Document extract
┌──
U.S. stocks were set for another day in positive territory, heading towards solid weekly gains as traders geared up for a batch of prominent bank earnings and put the trade dispute between the U.S. and China on the back burner for now.
What are markets doing?
Futures for the Dow Jones Industrial Average YMU8, -0.02% rose 66 points, or 0.3%, to 24,959, while those for the S&P 500 index ESU8, -0.03% climbed 4.75 points, or 0.2%, to 2,803.25. Futures for the Nasdaq-100 index NQU8, +0.04% added 23.50 points, or 0.3%, to 7,406.50.
The gains come after an upbeat session on Thursday, when the Nasdaq Composite Index COMP, +1.39% rallied 1.4% to score its first record close since June 20. The Dow DJIA, +0.91% and the S&P 500 both ended the session 0.9% higher.
As of Thursday’s close, all three benchmarks were set for solid weekly gains, with the S&P on track for a 1.4% advance, the Nasdaq eyeing a 1.8% rally and the Dow set for a 1.9% rise for the week.
What is driving the market?
Traders appeared to be picking up where they left off on Thursday, when markets rallied on signs that Washington and Beijing are willing to resume trade talks, which could end in a bilateral agreement and avoid a trade war.
Trade was still in focus on Friday, but investors diverted their attention to the second-quarter earnings season that is due to kick off in earnest before the bell. Major banks JPMorgan Chase & Co. JPM, +0.43% , Citigroup Inc. C, +0.88% and Wells Fargo & Co. WFC, -0.07% are scheduled to report results, which could help set the tone for the reporting season.
Read: Bank earnings are expected to shine, but their stocks may not
On the political front, U.S. President Donald Trump was set to meet Britain’s Queen Elizabeth II on Friday. The president arrived in the U.K. on Thursday and in a bombshell interview with the Sun newspaper criticized British Prime Minister Theresa May. Trump said May’s plans for a “soft” Brexit would “kill” any potential trade deal between the U.S. and the U.K.
Crowds were gathering in London on Friday morning to hold protests, including a march and rally, against the president’s visit to the U.K.
What are analysts saying?
“With U.S. earning season starting and expectations running high, traders have effortlessly switched their focus back onto fundamental drivers of the market and away from political headlines. The robust U.S. economy, high consumer confidence and low borrowing rates provide a solid backdrop for some impressive figures, and that is before we draw in the benefits of the Trumps tax cuts,” said Jasper Lawler, head of research at London Capital Group, in a note.
Shares of Johnson & Johnson JNJ, +1.20% dropped 2.2% ahead of the bell after the pharma company late Thursday was ordered to pay $4.69 billion in damages in a lawsuit linking baby powder to cancer.
AT&T Inc. T, +1.13% declined 1.6% before Friday’s open after the Department of Justice late Thursday filed for an appeal of a ruling allowing the telecoms major to acquire Time Warner Inc.
What are other markets doing?
Asian stock markets closed mainly higher, but with the Shanghai Composite Index SHCOMP, -0.23% ended lower after data showed Chinese imports grew less than expected in June. In Europe, equities were also on the rise and heading for weekly advances.
Crude oil prices CLQ8, -0.36% fell 0.4% to $70.07 a barrel, while gold GCQ8, -0.44% dropped 0.5% to $1,240.70 an ounce. The ICE Dollar Index DXY, +0.36% climbed 0.4% to 95.194.
└──
Recorded data
┌──
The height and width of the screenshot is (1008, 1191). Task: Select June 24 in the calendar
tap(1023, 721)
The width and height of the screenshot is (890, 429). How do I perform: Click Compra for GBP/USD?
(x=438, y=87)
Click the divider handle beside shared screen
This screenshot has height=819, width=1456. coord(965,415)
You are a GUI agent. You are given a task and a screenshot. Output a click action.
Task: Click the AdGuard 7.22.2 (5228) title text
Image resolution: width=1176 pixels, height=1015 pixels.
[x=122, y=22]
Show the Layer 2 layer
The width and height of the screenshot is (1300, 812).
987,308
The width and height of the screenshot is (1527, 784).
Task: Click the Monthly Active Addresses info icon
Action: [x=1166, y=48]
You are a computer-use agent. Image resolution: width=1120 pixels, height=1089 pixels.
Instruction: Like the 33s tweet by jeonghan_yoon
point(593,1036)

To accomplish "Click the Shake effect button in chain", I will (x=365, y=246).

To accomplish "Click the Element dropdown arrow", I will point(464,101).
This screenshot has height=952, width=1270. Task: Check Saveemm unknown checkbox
└──
Tasks and exercises
a. Translate this sentence from the stock market report into Spanish: "Crowds were gathering in London on Friday morning to hold protests, including a march and rally, against the president's visit to the U.K."
b. Update the stock market report: start at the words "Futures for the Dow" and stop after "for the week.", replacing "rallied" with "jumped".
None of the rows are needed here.

Solutions for each task
a. Las multitudes se estaban reuniendo en Londres el viernes por la mañana para realizar protestas, incluidas una marcha y una concentración, contra la visita del presidente al Reino Unido.

b.
Futures for the Dow Jones Industrial Average YMU8, -0.02% rose 66 points, or 0.3%, to 24,959, while those for the S&P 500 index ESU8, -0.03% climbed 4.75 points, or 0.2%, to 2,803.25. Futures for the Nasdaq-100 index NQU8, +0.04% added 23.50 points, or 0.3%, to 7,406.50.
The gains come after an upbeat session on Thursday, when the Nasdaq Composite Index COMP, +1.39% jumped 1.4% to score its first record close since June 20. The Dow DJIA, +0.91% and the S&P 500 both ended the session 0.9% higher.
As of Thursday’s close, all three benchmarks were set for solid weekly gains, with the S&P on track for a 1.4% advance, the Nasdaq eyeing a 1.8% rally and the Dow set for a 1.9% rise for the week.